How to understand that you have a complex system, not a small one like a project, but a real bitch? There is a very simple answer - just when you need more than one human to work on it.

And there are signs you already have complexity problems:

  • there is a person, who only keep in mind some information about a subsystem/submodule of a software. No one else know about it enough to operate with.

  • nobody knows a “whole picture” of your IT landscape, every engineer operates only with own slice of knowledge about an entire system.

  • engineers leave and at sometimes you heard from a colleague “don’t know what’s happen there”, “it’s a black box for me”

Vortex of doom

What happens if business didn’t allow its engineers to spent enough time to fight a complexity?

There is a very similar phenomenon in a biology, called an Ant Mill - due to some reason ants lost their pheromone tracks and started following nearest fellows ant forming constantly rotating circle. More and more ants join this circle till large group of them involved. Then they will run till their death.

So, the same is for human companies - there is a critical mass of tech debt (different for each company), after reaching it’ll begin a circle of:

  • 01: bug fixing

  • 02: making new bugs while fixing old ones

  • 03: go to 01

And will last till engineers leave such doomed company at all.

Ways to fight it

There is no way to keep complexity at a low level long time. It’s a constant process and require some balance of spending time/money on developing new feature and refactoring an old ones.

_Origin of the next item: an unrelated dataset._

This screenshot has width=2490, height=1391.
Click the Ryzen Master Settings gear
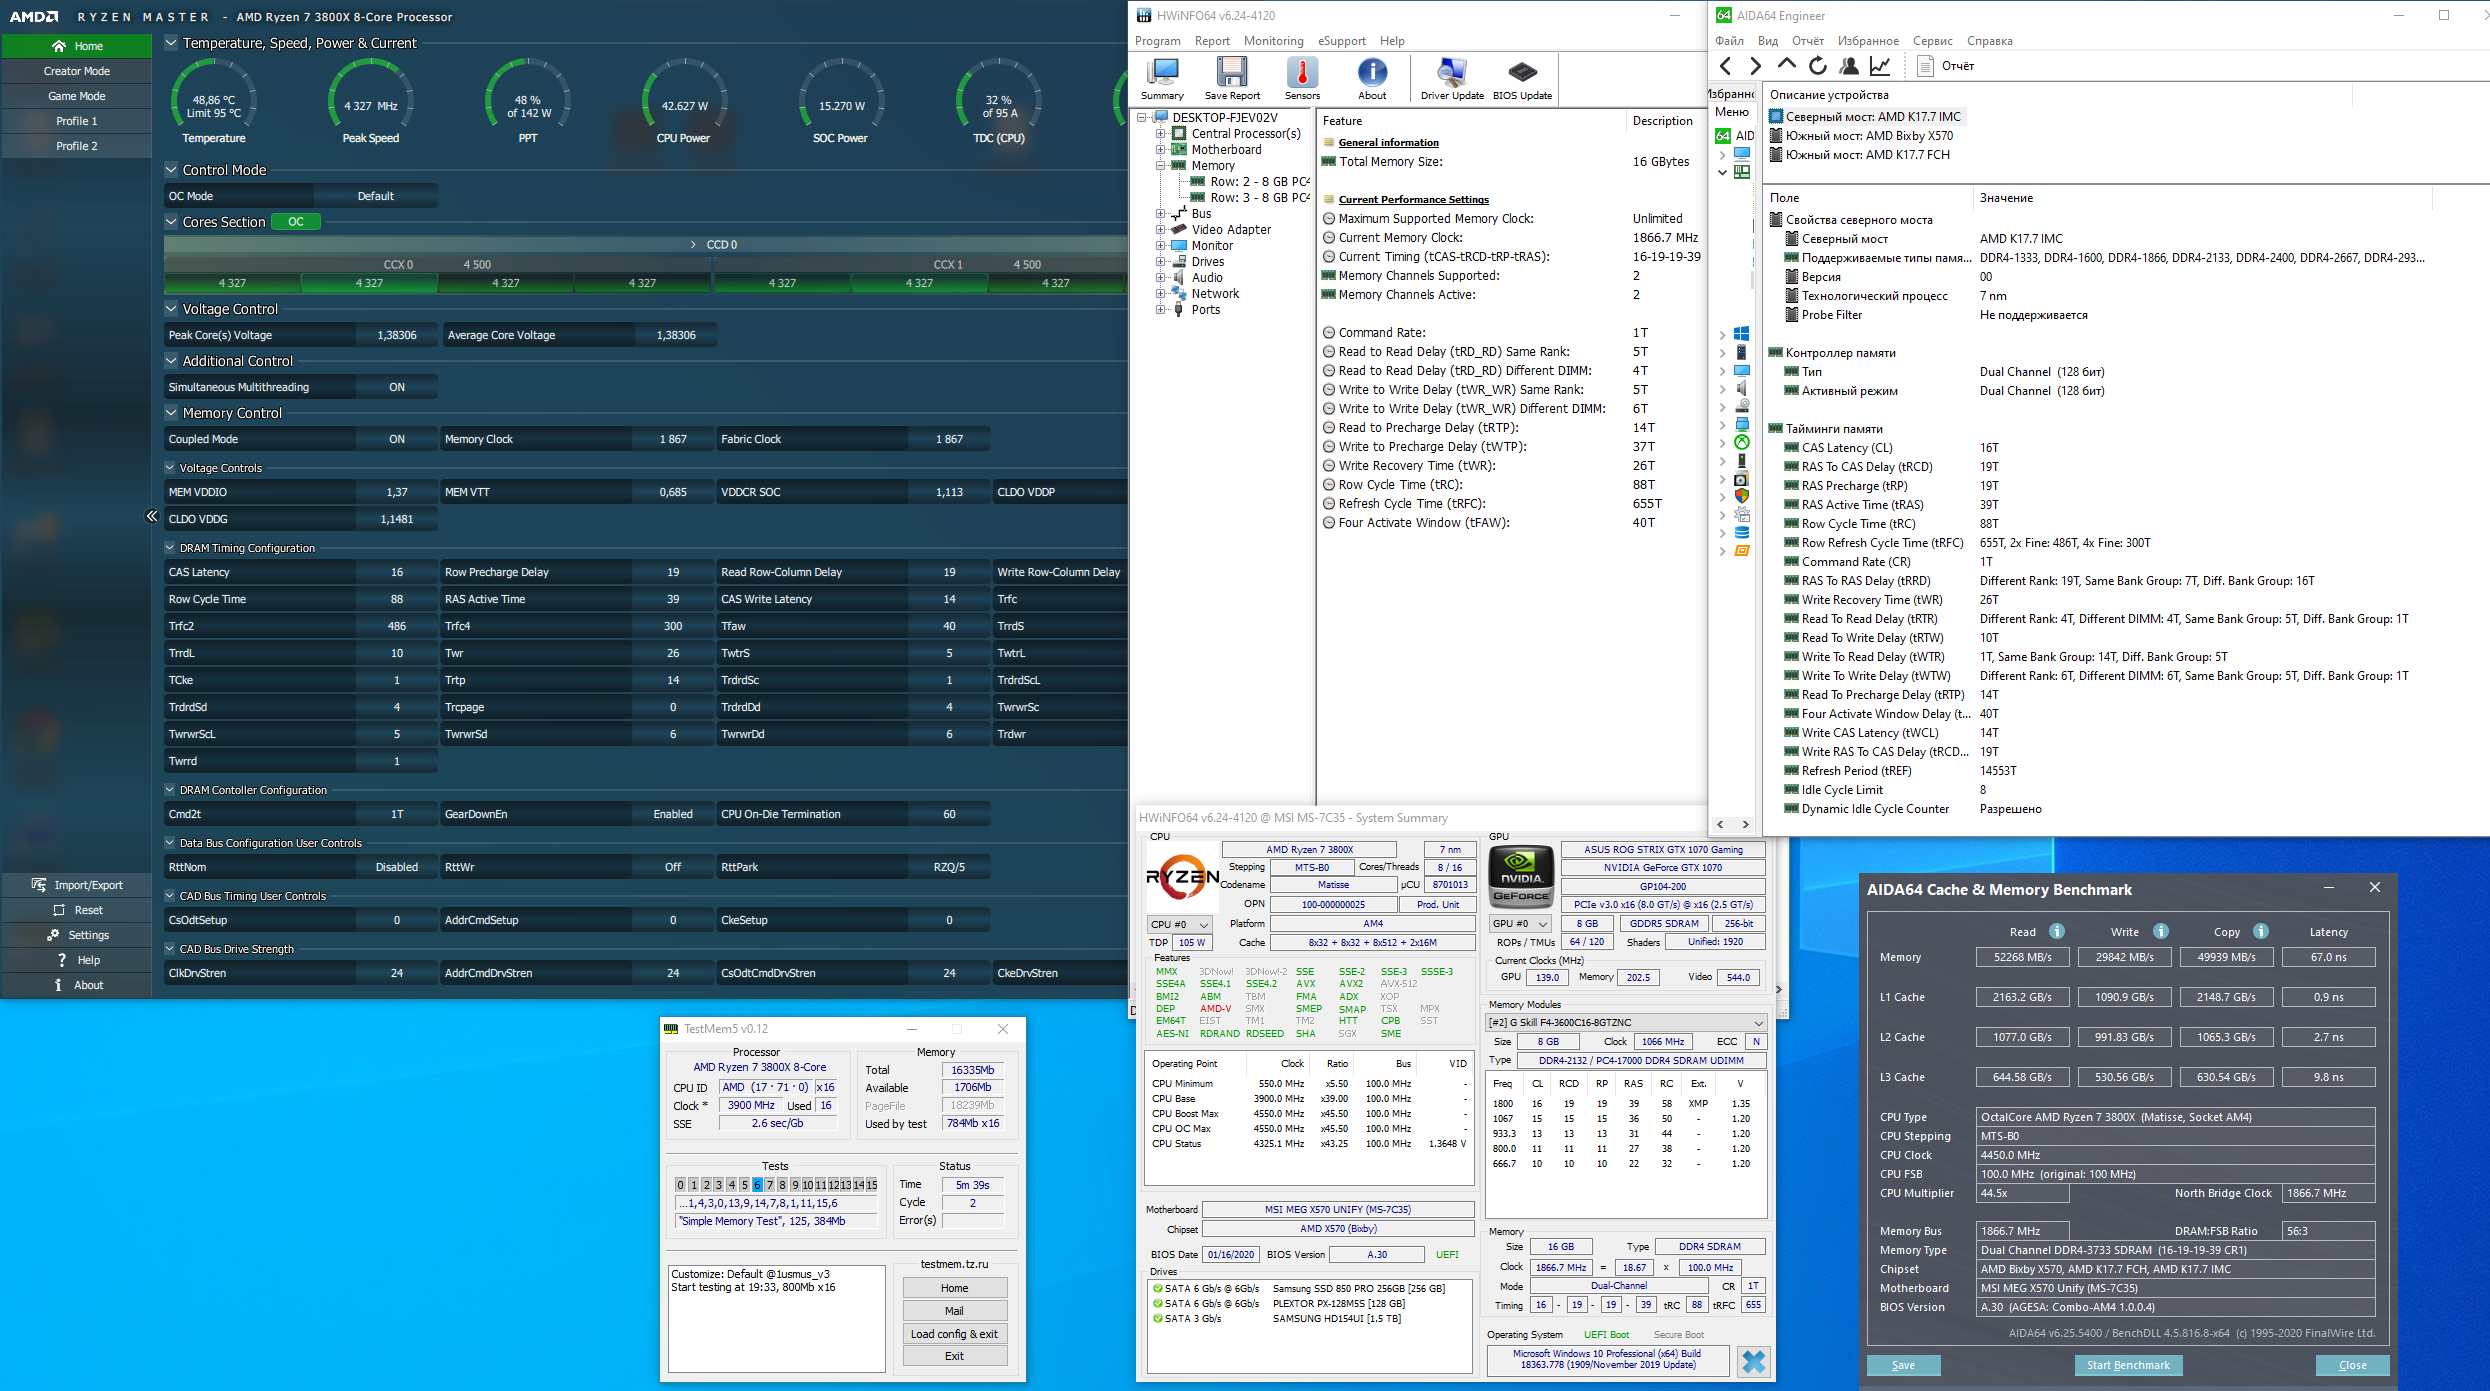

It’s more like a hygiene - you just need to do it constantly every period of time. Another analogy - second law of thermodynamics, when you should spent some energy on a system to not let its entropy grow. So what are basic ways to reduce a complexity?

Human in the loop

Rules and conventions

Engineers tend to follow some common rules and conventions made inside a company or outside whatever. Usually it’s:

  • best practices documents, like this one

  • manifestos, like this one or this one

  • code style, which usually should be taken from big tech companies, like Google, Amazon, Netflix and so on

  • gitflow policies

  • any other agreements between people to collaborate effectively

Organizational structures

Hierarchy helps to scale people work and do changes in parallel.

It depends which way is optimal for a company in its actual situation. Better to read this book to understand deeper:

  • in red companies they usually build vertical hierarchy to react faster, tradeoff - lack of creativity among developers/engineers

  • in green companies there are more horizontal structures with much creativity and agility, tradeoff - lack of speed

Software to the rescue


Intellesense, autosuggestion, copilot - all of these instruments help engineers to handle more abstractions and links between them at once.

The price of automation

QA checks, CI/CD - all of that makes systems and development processes more inert in a small group of engineers, but let you scale your development up to multiple teams.


Monitoring, logging, error capturing help a lot.

Here are the helpfullest ones:


  1. Software is a non-static system being affected by constant changes.

  2. Software and development process should be considered as indivisible concept. You mustn’t solve some software problems without thinking about a process and vice versa.

  3. System complexity problem is more noticeable on a scale: scale of people, hardware and system load.